Neste Capítulo emergiu com vigor a necessidade que o franciscano secular assuma inteiramente a sua secularidade e se faça presente com o seu ser e o seu agir no debate político, na formação corajosa de leis justas, no promover com solidez o direito à vida desde a sua concepção e em todos os seus estados e para assegurar sobretudo aos pobres, aos sofredores, aos marginalizados, aos perseguidos, condições de vida dignas de criaturas remidas em Cristo (cf. Reg. 13; CC.GG. 18-19).

Por muito tempo a Ordem permaneceu nas “sacristias”. E’ chegado o momento já improrrogável de entrar na cidade do homem para exercitar com energia e visibilidade as próprias responsabilidades de testemunho e promoção da justiça, paz e defesa da vida, dos direitos e da criação.
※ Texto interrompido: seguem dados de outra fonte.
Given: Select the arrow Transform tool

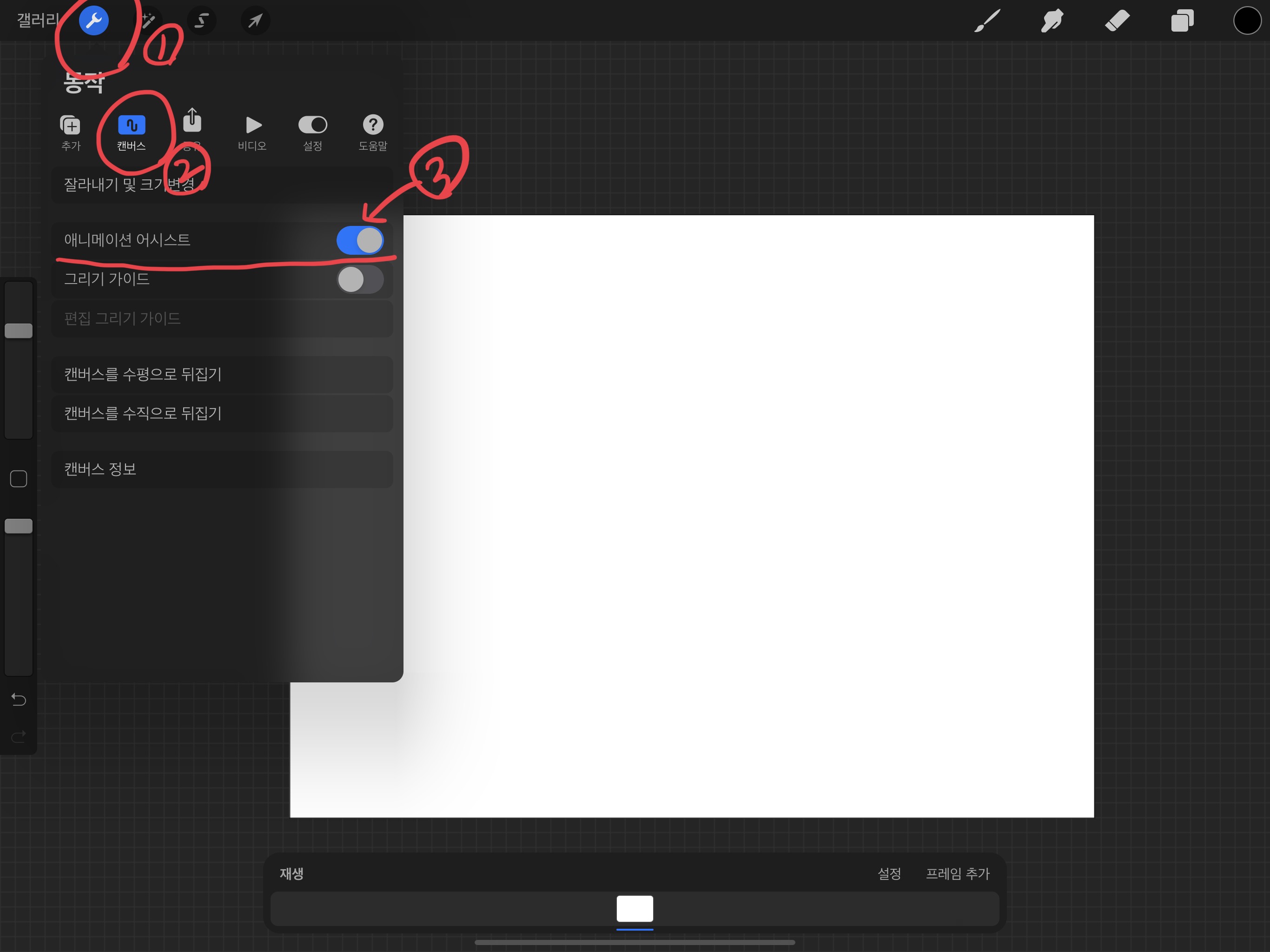Looking at the screenshot, I should 255,20.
É essencial que a Ordem se faça presente como tal e não só através das louváveis iniciativas individuais. Deve-se redescobrir a importância de reconhecer-se e de ser um só corpo solidário para o serviço do Reino e do mundo para que ele seja todo redimido em Cristo.
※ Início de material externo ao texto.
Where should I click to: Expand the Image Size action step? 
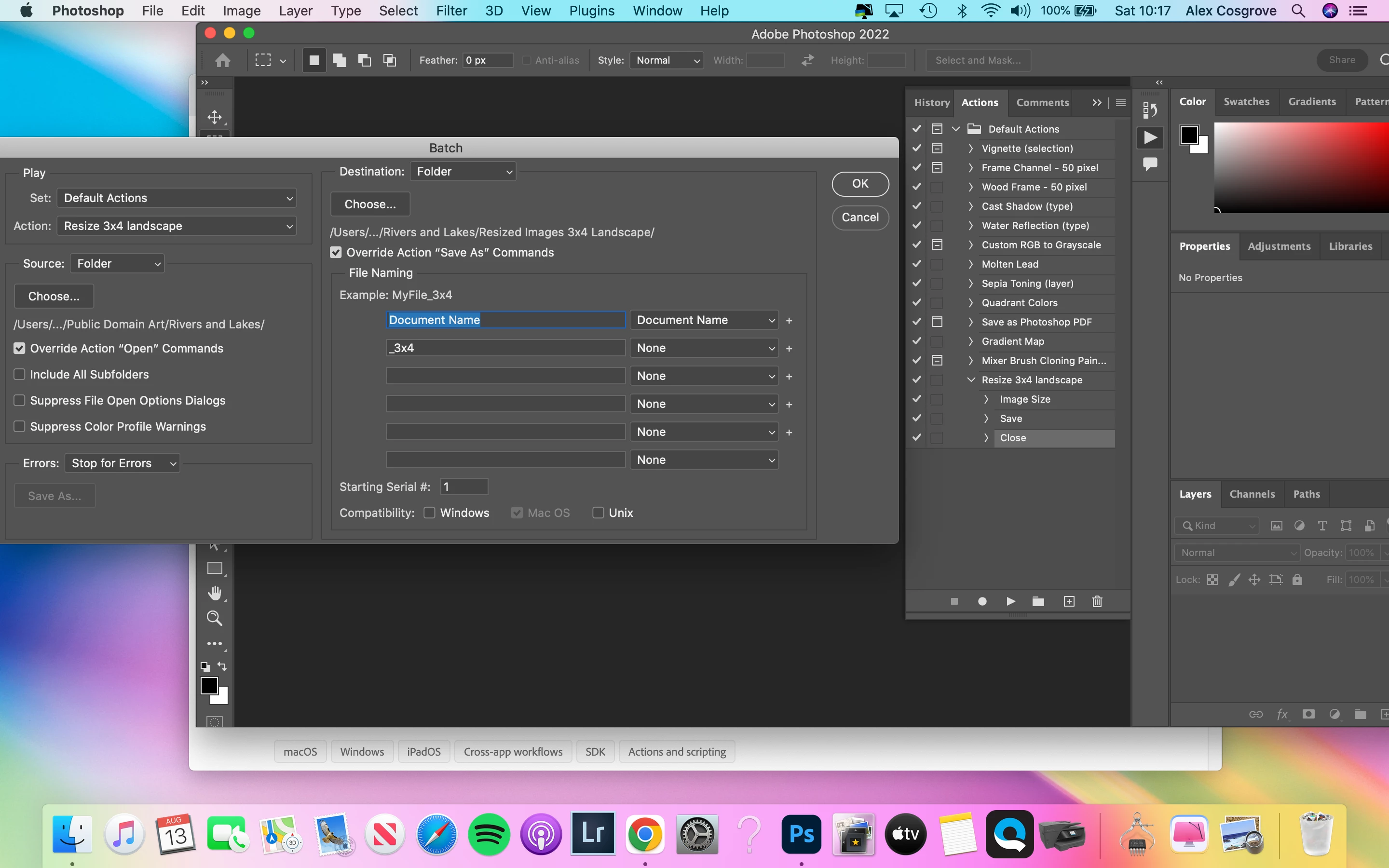986,399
A Ordem começa a ter plena consciência de sua dimensão mundial e do seu potencial de pressão sociopolítica. E’ seu dever utilizar esta sua presença em toda parte da terra para operar eficazmente onde quer que seja, assumindo a necessária visibilidade e fazendo-se promotores de iniciativas intensas e corajosas junto aos organismos nacionais e mundiais de governo.